_TASK DETAILS_: Reproduce precisely the lines of the listing below, starting with the line that contains "Where should I click to: Click the car" and stopping after the line that contains "Task: Select the H row label cell"; include nothing else.

_DATA FOR THIS EXERCISE_:
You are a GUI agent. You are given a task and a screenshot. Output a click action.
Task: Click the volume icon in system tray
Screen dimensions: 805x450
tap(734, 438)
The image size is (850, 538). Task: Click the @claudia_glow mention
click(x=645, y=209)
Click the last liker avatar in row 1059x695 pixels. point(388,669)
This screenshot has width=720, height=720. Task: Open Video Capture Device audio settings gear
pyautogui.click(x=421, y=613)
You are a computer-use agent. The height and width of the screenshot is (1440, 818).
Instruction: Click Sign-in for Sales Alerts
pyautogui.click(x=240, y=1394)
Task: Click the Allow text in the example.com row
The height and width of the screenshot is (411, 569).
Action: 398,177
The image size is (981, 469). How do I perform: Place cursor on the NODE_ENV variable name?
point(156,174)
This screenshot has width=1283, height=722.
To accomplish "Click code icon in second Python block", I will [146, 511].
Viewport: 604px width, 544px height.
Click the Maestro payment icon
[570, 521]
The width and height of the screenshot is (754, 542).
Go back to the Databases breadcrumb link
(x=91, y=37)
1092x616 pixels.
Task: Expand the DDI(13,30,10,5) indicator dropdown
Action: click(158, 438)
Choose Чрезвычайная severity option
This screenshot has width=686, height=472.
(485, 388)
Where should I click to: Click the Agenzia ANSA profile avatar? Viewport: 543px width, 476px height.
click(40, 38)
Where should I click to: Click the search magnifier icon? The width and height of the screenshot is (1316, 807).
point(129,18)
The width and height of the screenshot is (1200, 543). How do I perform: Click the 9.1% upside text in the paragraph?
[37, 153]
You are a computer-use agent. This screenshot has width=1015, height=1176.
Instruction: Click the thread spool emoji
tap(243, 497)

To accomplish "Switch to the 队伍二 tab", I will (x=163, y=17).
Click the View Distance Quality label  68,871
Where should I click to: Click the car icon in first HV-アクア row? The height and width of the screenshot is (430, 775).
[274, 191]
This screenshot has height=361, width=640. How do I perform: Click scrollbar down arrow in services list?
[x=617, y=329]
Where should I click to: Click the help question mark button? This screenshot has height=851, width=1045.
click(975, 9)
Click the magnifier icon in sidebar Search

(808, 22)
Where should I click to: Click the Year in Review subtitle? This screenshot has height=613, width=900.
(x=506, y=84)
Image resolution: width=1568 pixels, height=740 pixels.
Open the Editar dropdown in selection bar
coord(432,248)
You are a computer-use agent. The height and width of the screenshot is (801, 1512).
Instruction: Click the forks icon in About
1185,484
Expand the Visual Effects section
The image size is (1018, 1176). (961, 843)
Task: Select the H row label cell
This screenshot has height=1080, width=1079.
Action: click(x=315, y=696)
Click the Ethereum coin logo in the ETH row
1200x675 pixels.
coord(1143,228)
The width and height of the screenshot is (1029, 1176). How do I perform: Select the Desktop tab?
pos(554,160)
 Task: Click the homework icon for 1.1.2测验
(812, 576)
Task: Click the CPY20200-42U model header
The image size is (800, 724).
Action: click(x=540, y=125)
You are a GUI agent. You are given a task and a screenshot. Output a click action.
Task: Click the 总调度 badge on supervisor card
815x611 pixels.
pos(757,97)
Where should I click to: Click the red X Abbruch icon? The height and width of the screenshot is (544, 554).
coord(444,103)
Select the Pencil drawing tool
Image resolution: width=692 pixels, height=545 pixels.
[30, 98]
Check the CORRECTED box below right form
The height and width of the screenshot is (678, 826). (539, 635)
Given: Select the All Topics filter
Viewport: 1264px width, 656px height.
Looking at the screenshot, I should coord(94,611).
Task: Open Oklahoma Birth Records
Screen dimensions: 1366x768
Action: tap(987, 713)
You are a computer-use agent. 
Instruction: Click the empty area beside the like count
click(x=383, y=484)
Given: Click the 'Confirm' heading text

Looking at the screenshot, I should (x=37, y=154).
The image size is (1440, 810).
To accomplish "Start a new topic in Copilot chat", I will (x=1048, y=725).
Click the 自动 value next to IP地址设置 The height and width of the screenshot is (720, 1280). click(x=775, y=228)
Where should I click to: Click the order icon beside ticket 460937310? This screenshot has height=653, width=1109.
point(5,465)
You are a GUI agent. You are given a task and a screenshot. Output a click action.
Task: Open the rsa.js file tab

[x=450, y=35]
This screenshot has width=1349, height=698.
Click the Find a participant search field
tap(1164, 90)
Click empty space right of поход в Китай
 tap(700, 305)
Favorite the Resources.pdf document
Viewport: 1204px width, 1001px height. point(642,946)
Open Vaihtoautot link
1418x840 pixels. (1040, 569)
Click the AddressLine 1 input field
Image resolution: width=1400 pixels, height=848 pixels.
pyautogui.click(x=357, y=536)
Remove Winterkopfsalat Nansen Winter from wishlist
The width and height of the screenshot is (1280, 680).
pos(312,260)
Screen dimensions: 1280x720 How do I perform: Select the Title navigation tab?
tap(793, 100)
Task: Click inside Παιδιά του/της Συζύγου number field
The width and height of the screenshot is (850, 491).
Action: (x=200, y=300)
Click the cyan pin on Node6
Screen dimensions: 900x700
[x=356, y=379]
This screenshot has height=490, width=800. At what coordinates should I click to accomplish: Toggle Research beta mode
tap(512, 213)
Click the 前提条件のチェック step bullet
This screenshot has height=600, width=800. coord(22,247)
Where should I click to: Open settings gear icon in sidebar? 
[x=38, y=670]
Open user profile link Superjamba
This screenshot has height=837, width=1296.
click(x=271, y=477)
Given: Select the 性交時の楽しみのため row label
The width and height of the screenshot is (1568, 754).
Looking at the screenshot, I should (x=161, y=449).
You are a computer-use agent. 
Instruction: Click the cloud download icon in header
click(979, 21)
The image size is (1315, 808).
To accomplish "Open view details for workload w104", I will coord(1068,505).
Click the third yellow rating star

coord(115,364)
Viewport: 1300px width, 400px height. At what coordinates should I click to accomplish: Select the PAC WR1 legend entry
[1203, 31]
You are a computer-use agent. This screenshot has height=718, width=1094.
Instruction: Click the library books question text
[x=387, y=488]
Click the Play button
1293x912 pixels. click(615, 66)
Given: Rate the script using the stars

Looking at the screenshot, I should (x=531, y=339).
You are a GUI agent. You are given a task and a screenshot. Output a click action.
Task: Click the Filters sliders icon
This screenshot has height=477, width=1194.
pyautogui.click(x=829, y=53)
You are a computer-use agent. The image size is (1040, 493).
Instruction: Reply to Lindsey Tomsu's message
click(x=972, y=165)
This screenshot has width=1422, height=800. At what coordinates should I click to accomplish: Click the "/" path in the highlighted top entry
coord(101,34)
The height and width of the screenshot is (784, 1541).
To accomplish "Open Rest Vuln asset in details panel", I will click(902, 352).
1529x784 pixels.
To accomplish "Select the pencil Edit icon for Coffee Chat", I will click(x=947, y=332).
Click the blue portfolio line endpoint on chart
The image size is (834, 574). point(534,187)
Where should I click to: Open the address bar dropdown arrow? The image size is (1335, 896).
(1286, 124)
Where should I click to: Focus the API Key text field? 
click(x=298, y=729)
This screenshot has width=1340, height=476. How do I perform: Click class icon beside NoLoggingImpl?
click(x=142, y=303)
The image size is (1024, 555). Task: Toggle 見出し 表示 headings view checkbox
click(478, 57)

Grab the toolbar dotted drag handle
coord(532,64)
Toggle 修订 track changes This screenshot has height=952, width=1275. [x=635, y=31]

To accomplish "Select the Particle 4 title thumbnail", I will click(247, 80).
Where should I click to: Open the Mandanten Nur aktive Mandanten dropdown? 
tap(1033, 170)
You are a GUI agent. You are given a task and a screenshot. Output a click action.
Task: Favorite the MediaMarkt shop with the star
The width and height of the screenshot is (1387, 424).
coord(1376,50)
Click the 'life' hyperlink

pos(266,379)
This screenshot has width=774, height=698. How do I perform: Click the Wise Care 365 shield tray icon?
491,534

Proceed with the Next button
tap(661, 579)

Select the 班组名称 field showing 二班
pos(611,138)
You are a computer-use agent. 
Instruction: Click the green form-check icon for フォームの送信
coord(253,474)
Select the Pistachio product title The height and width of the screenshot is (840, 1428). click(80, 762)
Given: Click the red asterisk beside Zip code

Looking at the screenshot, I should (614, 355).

_TASK ANSWER_:
Where should I click to: Click the car icon in first HV-アクア row? The height and width of the screenshot is (430, 775).
[274, 191]
This screenshot has height=361, width=640. How do I perform: Click scrollbar down arrow in services list?
[x=617, y=329]
Where should I click to: Click the help question mark button? This screenshot has height=851, width=1045.
click(975, 9)
Click the magnifier icon in sidebar Search

(808, 22)
Where should I click to: Click the Year in Review subtitle? This screenshot has height=613, width=900.
(x=506, y=84)
Image resolution: width=1568 pixels, height=740 pixels.
Open the Editar dropdown in selection bar
coord(432,248)
You are a computer-use agent. The height and width of the screenshot is (801, 1512).
Instruction: Click the forks icon in About
1185,484
Expand the Visual Effects section
The image size is (1018, 1176). (961, 843)
Task: Select the H row label cell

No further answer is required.